Imagine, for a moment…
We’re sitting together on a bench, on a bridge overlooking the river mouth. The sun is rising or setting across the horizon, painting watercolours in the sky. You open your mouth, as if to say something, and you take my hand.
And it isn’t until then, until that moment that you know. For the first time, you take my hand goodbye.
And a meteorite or a plane or something streaks across the sky to shatter the bridge’s foundations, and you drag me with you, or I drag you, as we race to get off the bridge before it falls.
With the bridge, collapses our life together. Moments that we thought we had turn to ash in our mouths, and you can’t remember if we were ever truly happy. Perhaps we were just trying too hard to accept the truth.

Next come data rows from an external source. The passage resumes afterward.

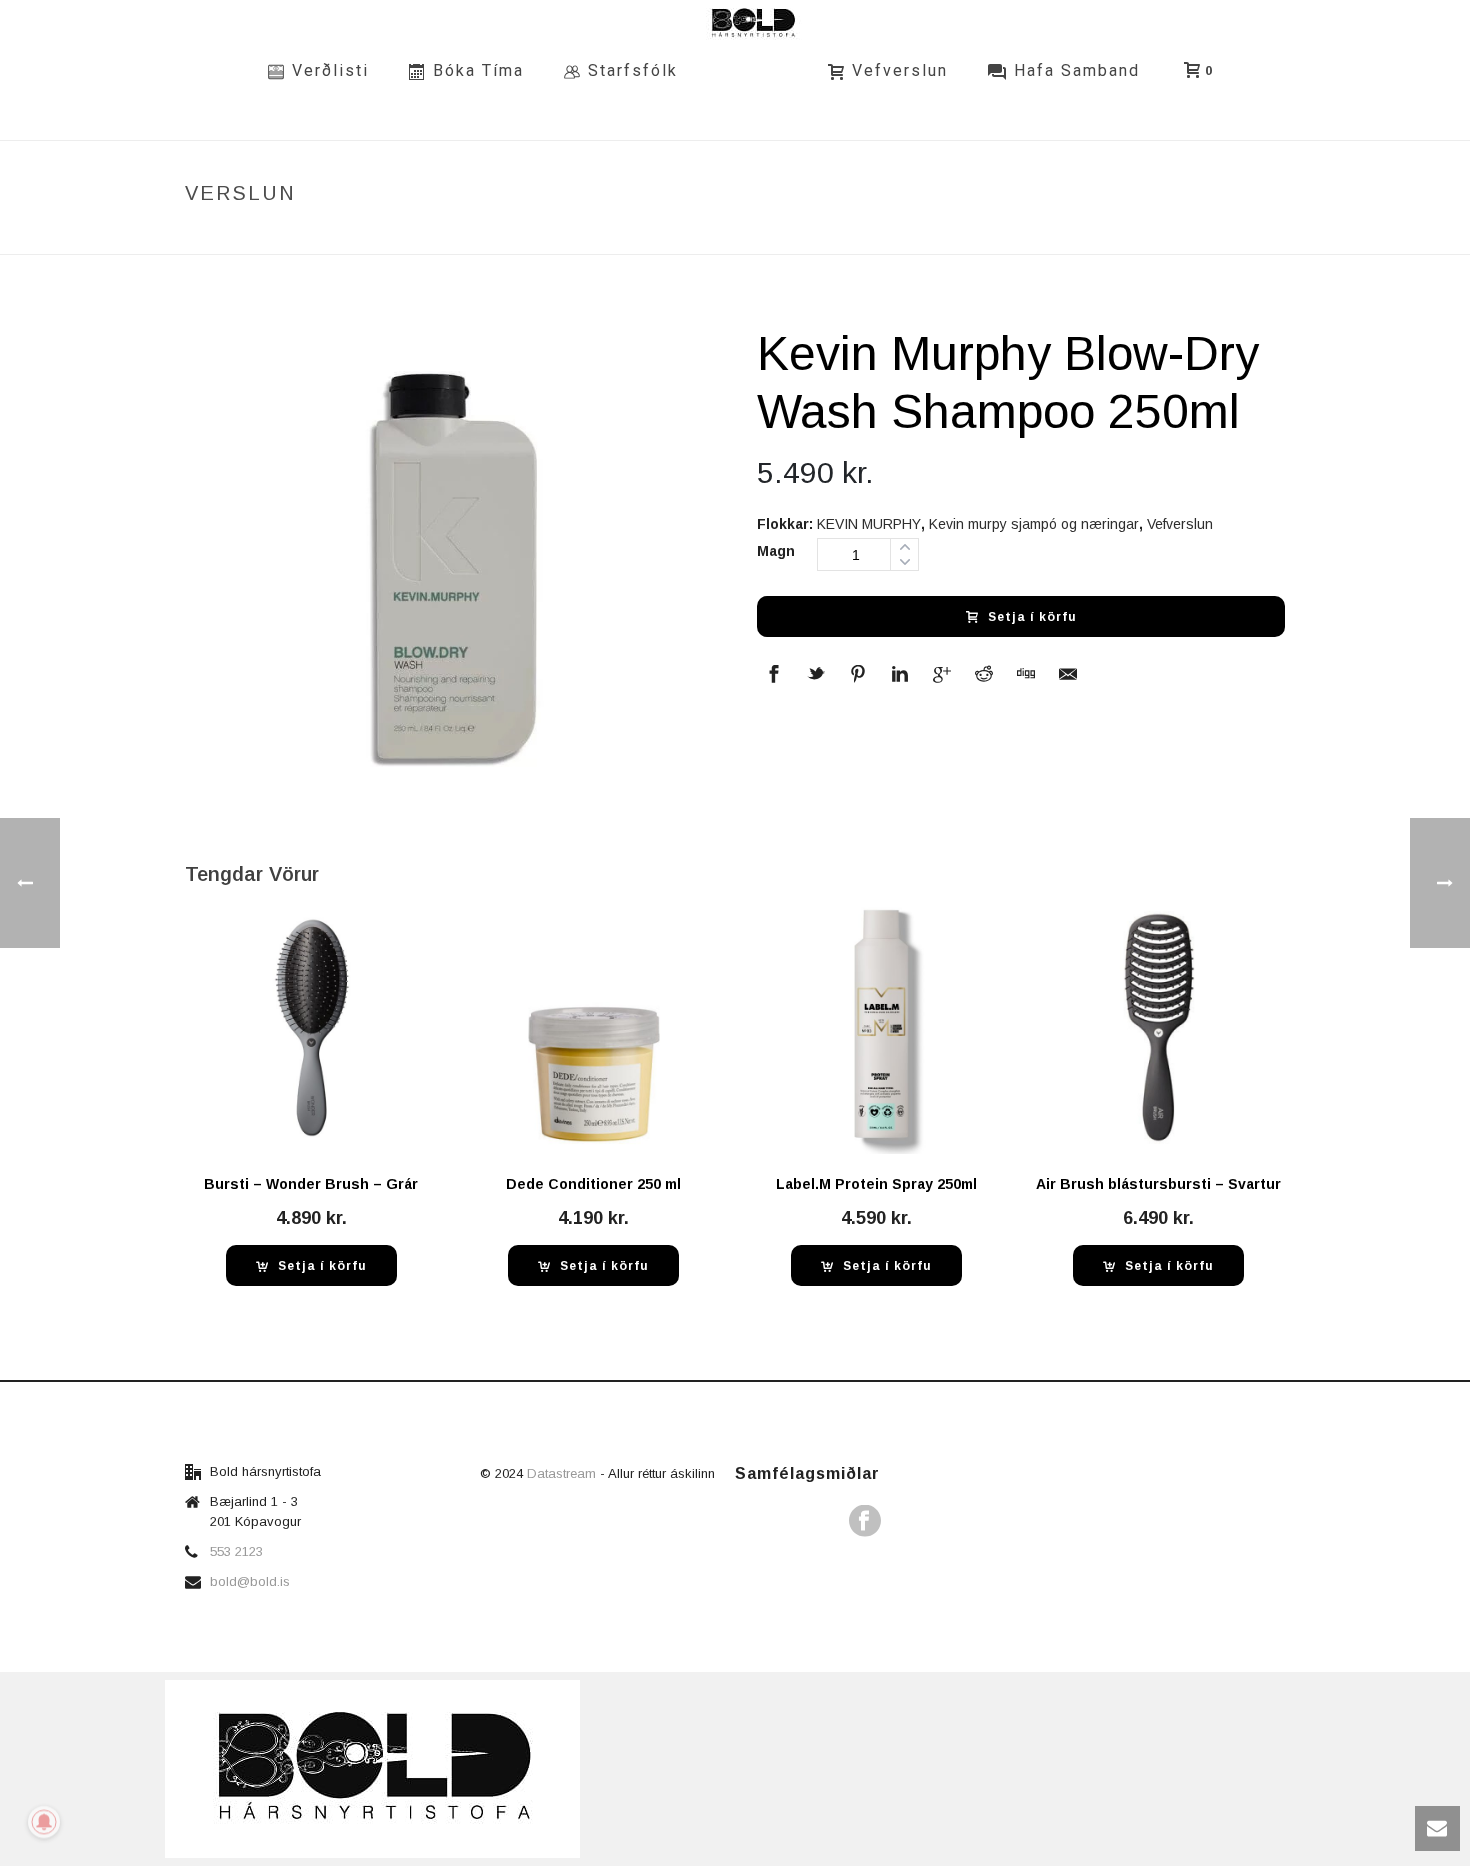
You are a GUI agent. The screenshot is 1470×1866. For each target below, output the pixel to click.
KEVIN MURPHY (869, 524)
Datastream (563, 1473)
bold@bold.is (250, 1581)
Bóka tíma (478, 70)
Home (858, 235)
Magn (776, 551)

The city we run through is a photo album, an architectural collage of our lives together, mismatched balconies and rooftop gardens which make no sense except in the particular psychography of sharing an era.
It’s our city, more so than any of its component parts ever were. And it doesn’t care about us, because those cities never did, and it doesn’t always support us, because those cities seldom do, and it tries to stop us, because it knows we’re passing through.

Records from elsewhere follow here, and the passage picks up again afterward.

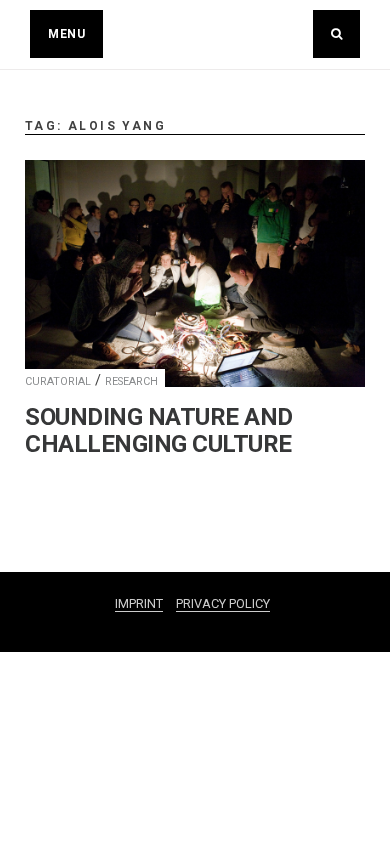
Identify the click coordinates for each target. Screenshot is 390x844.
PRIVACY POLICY (223, 603)
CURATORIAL (58, 381)
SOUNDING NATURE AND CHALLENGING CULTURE (159, 430)
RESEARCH (131, 381)
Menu (66, 34)
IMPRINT (139, 603)
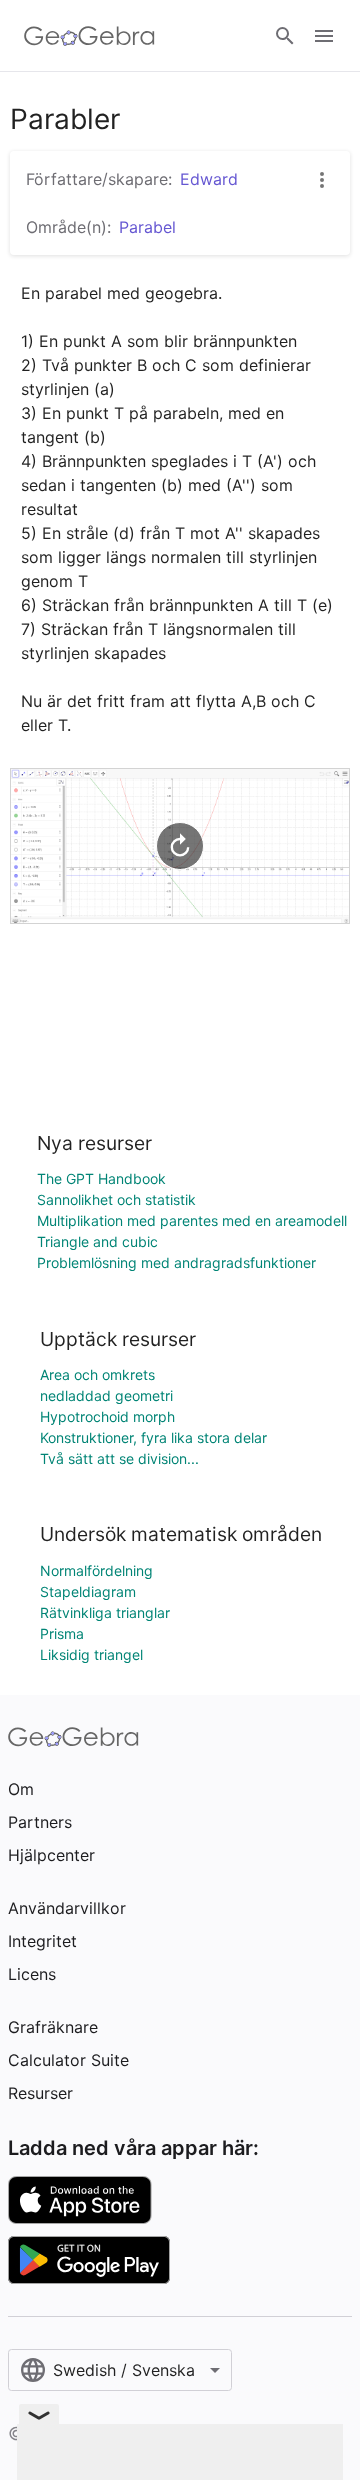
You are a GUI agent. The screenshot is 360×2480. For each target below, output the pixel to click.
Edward (209, 179)
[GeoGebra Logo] (89, 36)
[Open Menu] (324, 36)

We grab and catch and throw each other across an endless processions of architectural memories, racing hand-in-hand through this museum of us.

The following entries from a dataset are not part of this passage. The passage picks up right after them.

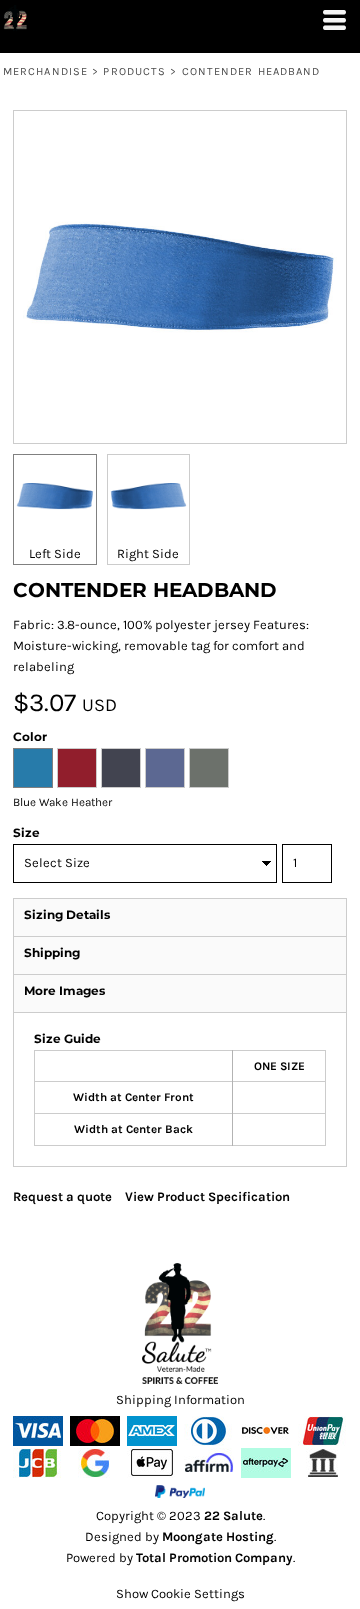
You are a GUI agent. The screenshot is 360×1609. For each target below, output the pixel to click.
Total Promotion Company (214, 1557)
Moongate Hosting (218, 1536)
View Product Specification (207, 1196)
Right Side (148, 553)
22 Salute (233, 1515)
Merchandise (45, 71)
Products (134, 71)
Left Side (55, 553)
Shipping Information (180, 1399)
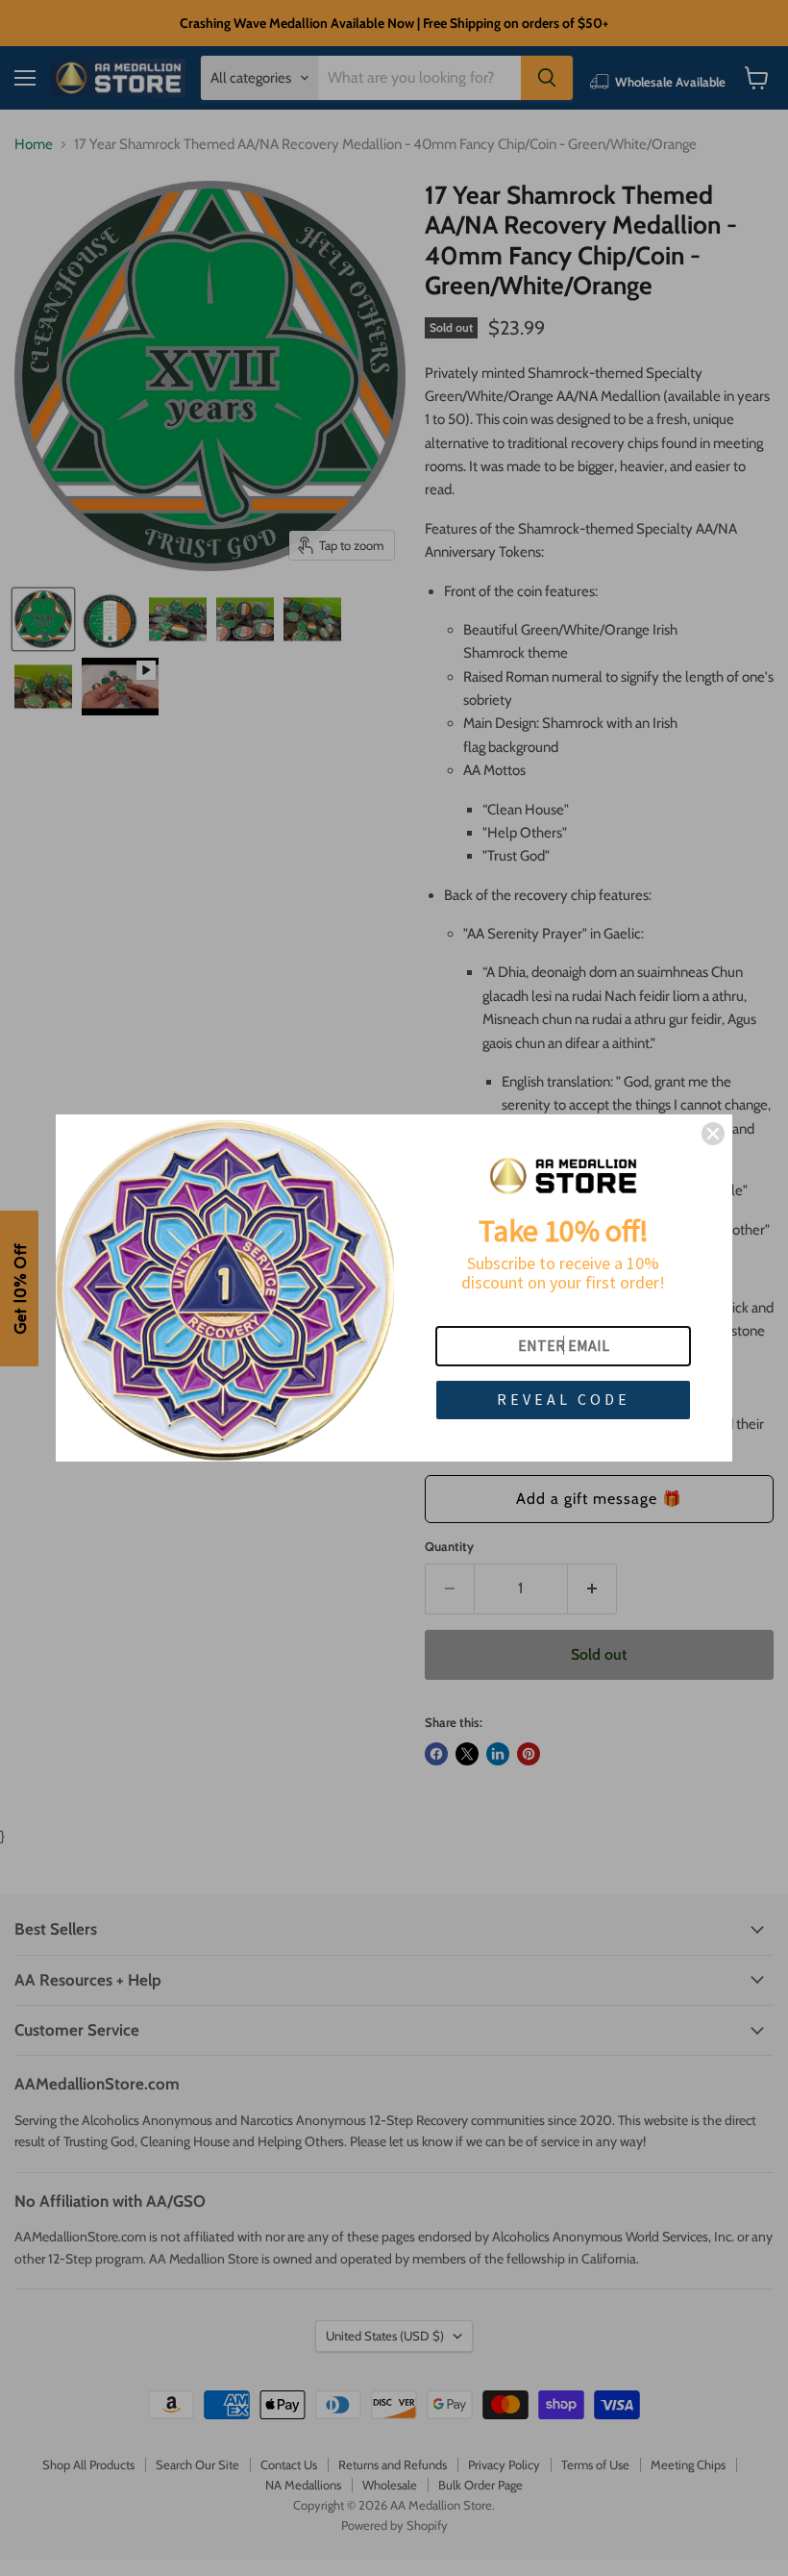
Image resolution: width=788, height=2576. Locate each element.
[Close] (713, 1133)
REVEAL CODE (563, 1399)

Sometimes, I fall and you catch me. Lift me up to your level. Sometimes, it’s you that jumps to grab my hand.
We work together.
We have to.
For those of you watching from home: We’re making a game.
Really, seriously, actually… which must officially make us Game Designers in some capacity (albewe neonates at best, with an awful lot to learn).
Let me catch you up…
About the time I last wrote to you (oh, Reader) we were in the arduous process of putting together a team of Game Designers. This group of mysterious and powerful wizards would be charged with the creation of a World. Beautiful. Unexplored. Something entirely unseen.
That team became the 8-bit Burger, and we immediately set about designing a Game which we felt might reflect our impressions of the universe…
…we knew from the very beginning that it had to be human, flawed and fragile and emotional. We wanted it to capture us at our most vulnerable, and so we decided to tell the story of a break-up.
Of that moment when your skin feels clammy and your spit tastes bitter in your mouth, and you look back through the time you had together and try to figure out which were the happy times, and in which we were simply pretending to be happy for fear of losing each other.
Our heroes race back through the psychogeography of their relationship, a city built of their life together and hostile in the way that all memories become tainted by a break-up. The city collapses under them, it shifts to hinder them, it strives to slow, to stop, to hurt them… and dotted through it are brief moments of peace, oases of solid ground in which our characters can rest.
They have to work together, they can’t do it alone, They run faster hand-in-hand, they have to be there to catch each other, to throw each other, to clear the way for each other as best they can.
With each happy memory, they get closer to the beginning, that moment when they were truly happy and in love.
This isn’t a game about fixing a relationship, though, it isn’t a game about falling back in love. It’s a race back in time, lost and forgotten, an attempt to understand the events after the fact… the autopsy of a relationship.
If you were always there to catch me, and I never for you, then perhaps it was my fault (after all, it takes two). Or maybe we did everything right, and it still didn’t change. Life is weird and complicated, sometimes you miss the train.
– Obviously, this is a two-player game, and we decided to make it a local co-op game (to much consternation from the audience). You have to sit side-by-side and talk to each other to make it.
You can’t do it alone.
We wanted it to be a game you could play with someone you know, a game that would reward you for knowing each other well, and maybe let you know each other better for playing.
– It’s a 2D game, our characters can only move left and right across the face of their city, leaping and throwing and catching each other like a cross between free runners and trapeze artists.
– It’s a 3D game, our characters can run around the corner of city blocks, down into alleys if they chose, the camera pans and turns to keep them moving across it’s screen, always left and right.
– It’s an old scrap book, our scenes are high-contrast, over-saturated, vignetted in photo-fading. Our world is stain-textured and half-tone dotted, imperfect and anthropomorphous.
We built it using the Unity3D engine, and it’s slowly taking shape. Pretty soon, we’ll have something to show you. Maybe something you can play. Maybe with someone you know.